*QUOTED PASSAGE*.
# # # # #

To facilitate understanding of a connector provided in embodiments of this application, the following first describes an application scenario of the connector. The connector may be applied to an electronic device, and is configured to transmit a high-speed differential signal or a high-speed single-ended signal and a high current. The electronic device may be a device such as a communications device, a server, a super computer, a router, or a switch in the conventional technology. With continuous improvement of communications technologies, requirements for a transmission rate and transmission quality of data also become higher, and therefore signal crosstalk needs to be further reduced. In the conventional technology, only a single-point contact connection is usually implemented between ground shielding plates of two cooperating connectors by using a single spring arm. Consequently, a signal return path is relatively sensitive, and high-frequency signal resonance is prone to occur. FIG. 1 is a line graph of crosstalk of a connector according to the conventional technology. It can be learned that resonance occurs on near-end crosstalk and far-end crosstalk at 14 GHz, and a resonance peak value can reach −23 dB, seriously affecting a signal transmission capability of the connector and preventing a further increase in a transmission rate of the connector. Based on this, an embodiment of this application provides a connector. A ground shielding plate of the connector has at least two contact parts and at least four spring arms. Therefore, when the connector and a mated connector are plug-connected to each other, the ground shielding plate of the connector and a ground shielding plate of the mated connector can be electrically connected at at least two locations, and at least four signal return paths are generated, so that loop inductance can be reduced, signal crosstalk phenomena can be reduced, and signal transmission performance of the connector can be optimized.

Refer to FIG. 2. The connector provided in this embodiment of this application includes a base 100 and a plurality of terminal modules 110. The plurality of terminal modules 110 are disposed on the base 100 in parallel in a first direction (namely, a direction H). Each terminal module 110 includes an insulator 111 and a plurality of signal terminals 112 penetrating the insulator. These signal terminals 112 may be single-ended signal terminals or may be differential signal terminals disposed in pairs. Two ends of the signal terminal 112 separately protrude from two end surfaces of the insulator 111, to implement a connection to a circuit board and a mated connector. During specific disposition, one end of the signal terminal 112 protrudes from a first end face of the insulator 111, a first connection terminal (not shown in the figure) configured to electrically connect to the circuit board is disposed at the end, the other end of the signal terminal 112 protrudes from a second end face of the insulator 111, and second connection terminals 113 configured to electrically connect to terminal modules of the mated connector are disposed at the end.

It should be noted that in this embodiment of this application, the terminal modules 110 may be alternatively disposed on the base 100 in parallel in a direction M. In this case, the first direction is the direction M. Alternatively, in another embodiment of this application, a plurality of terminal modules 110 may be disposed on the base 100 in parallel in both the direction M and the direction H. This is not limited in this application.

# # # # #

*ENTRIES SHOWN*.
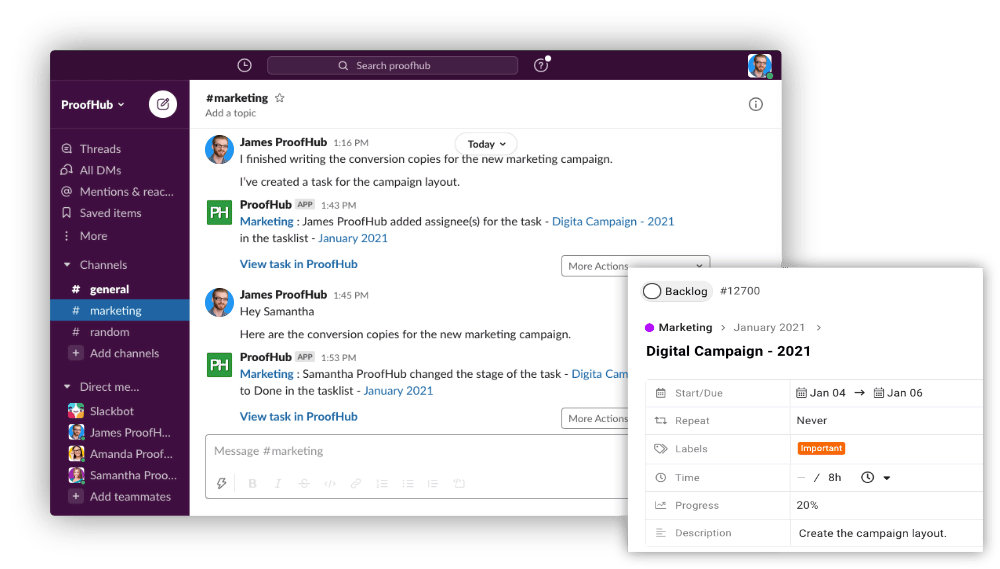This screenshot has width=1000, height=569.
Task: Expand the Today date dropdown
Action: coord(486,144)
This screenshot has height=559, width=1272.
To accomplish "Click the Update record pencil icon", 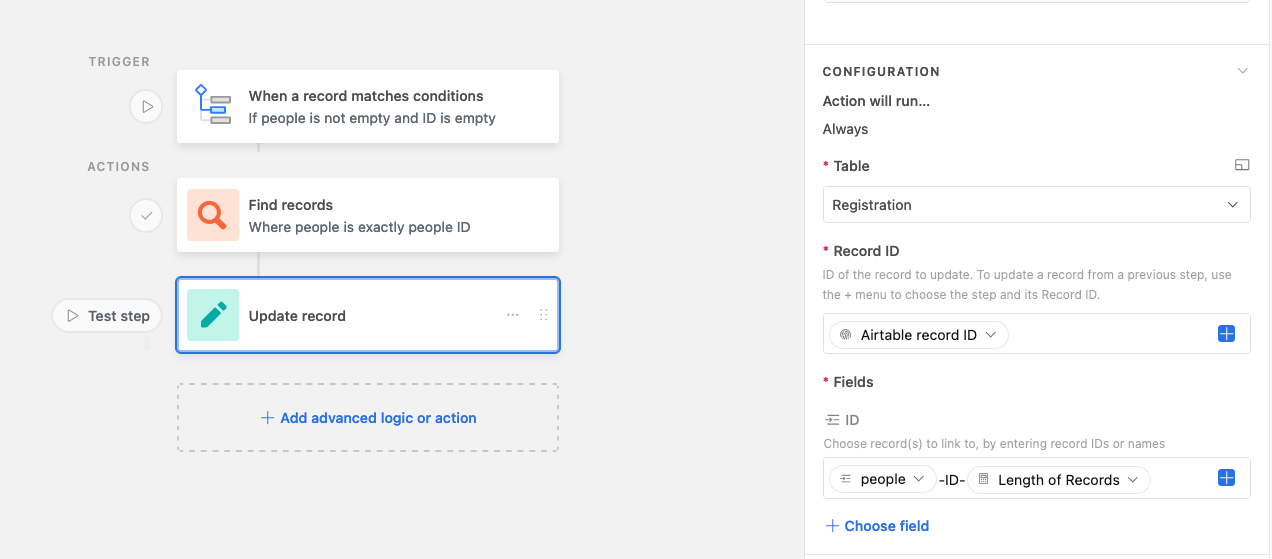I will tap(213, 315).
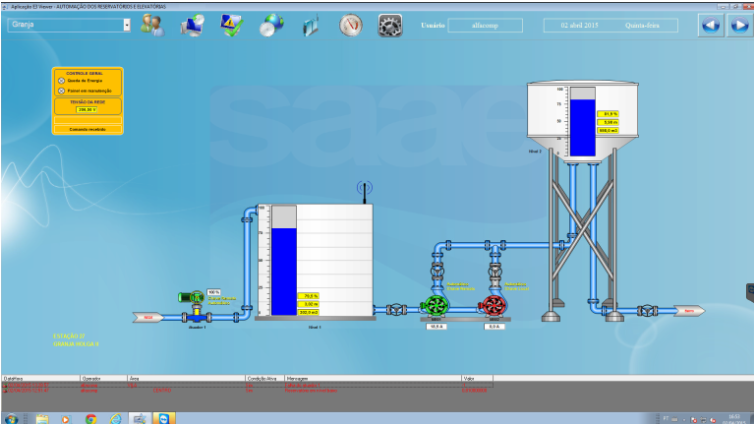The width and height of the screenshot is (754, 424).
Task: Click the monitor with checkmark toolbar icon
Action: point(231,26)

# # # # #

*WHAT YOU SHOULD DO*. Copy the connector passage verbatim from "It should be" to "in this application.". The records are not required for the task.

*WRITTEN RESPONSE*.
It should be noted that in this embodiment of this application, the terminal modules 110 may be alternatively disposed on the base 100 in parallel in a direction M. In this case, the first direction is the direction M. Alternatively, in another embodiment of this application, a plurality of terminal modules 110 may be disposed on the base 100 in parallel in both the direction M and the direction H. This is not limited in this application.